▶ Textauszug:
______

Die Vuelta ist massiv abgeschirmt. Zuschauer waren offiziell nicht zugelassen an der Strecke. Die Region Asturien, die die Vuelta in diesen Tagen empfängt, übertraf in der letzten Woche mit dem zahlenmäßigen Zuwachs an Infizierten sogar noch die Metropole Madrid.
Alles dicht in Pola de Somiedo
In Pola de Somiedo, dem Ort unterhalb des finalen Anstiegs der heutigen 11. Vuelta-Etappe, war aus Angst vor Corona alles dicht: Hotels, Gaststätten, selbst das Rathaus hatte wegen Covid-Fällen am Freitag schon die Tore geschlossen gehalten.
Diese Angst vor dem Coronavirus steht in starkem Kontrast zur Vuelta. Für die einen ist sie Zeichen der Normalität. Für andere nur ein Symbol für die Rücksichtslosigkeit des Profisports.
Die Vuelta ist das letzte Radrennen dieser Saison und natürlich stellt sich die Frage: Wie kann es weitergehen? Gibt es 2021 den normalen Rennkalender? Pascal Ackermann nimmt diese Ungewissheit pragmatisch.

______

▶ Gegebene Daten:
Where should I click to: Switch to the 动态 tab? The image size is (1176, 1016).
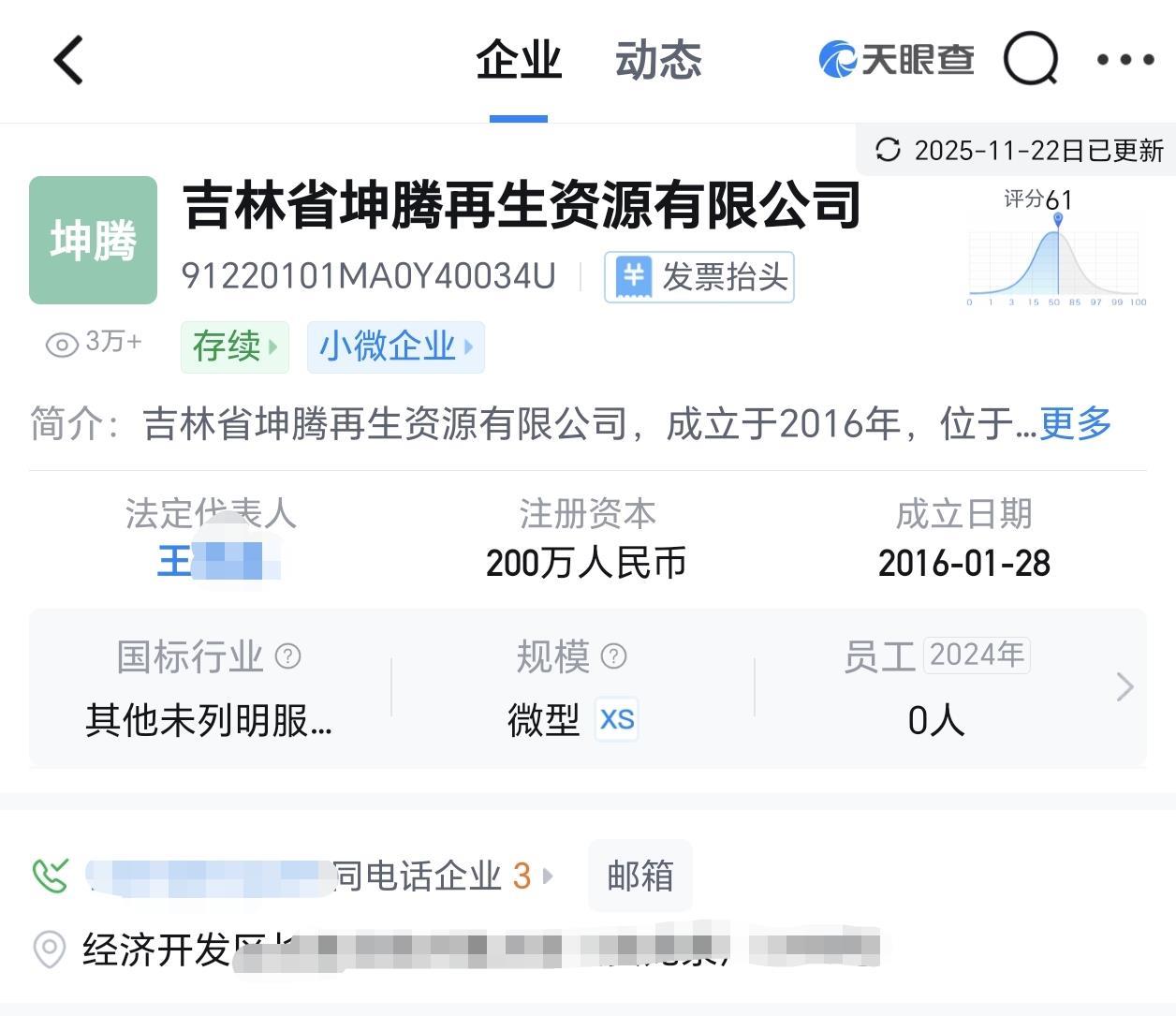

______

▶ Aufgabe:
Schreiben Sie aus dem Textauszug über die Vuelta die Stelle von „Die Vuelta ist massiv“ bis „Rücksichtslosigkeit des Profisports.“ wortgetreu ab.

▶ Lösung:
Die Vuelta ist massiv abgeschirmt. Zuschauer waren offiziell nicht zugelassen an der Strecke. Die Region Asturien, die die Vuelta in diesen Tagen empfängt, übertraf in der letzten Woche mit dem zahlenmäßigen Zuwachs an Infizierten sogar noch die Metropole Madrid.
Alles dicht in Pola de Somiedo
In Pola de Somiedo, dem Ort unterhalb des finalen Anstiegs der heutigen 11. Vuelta-Etappe, war aus Angst vor Corona alles dicht: Hotels, Gaststätten, selbst das Rathaus hatte wegen Covid-Fällen am Freitag schon die Tore geschlossen gehalten.
Diese Angst vor dem Coronavirus steht in starkem Kontrast zur Vuelta. Für die einen ist sie Zeichen der Normalität. Für andere nur ein Symbol für die Rücksichtslosigkeit des Profisports.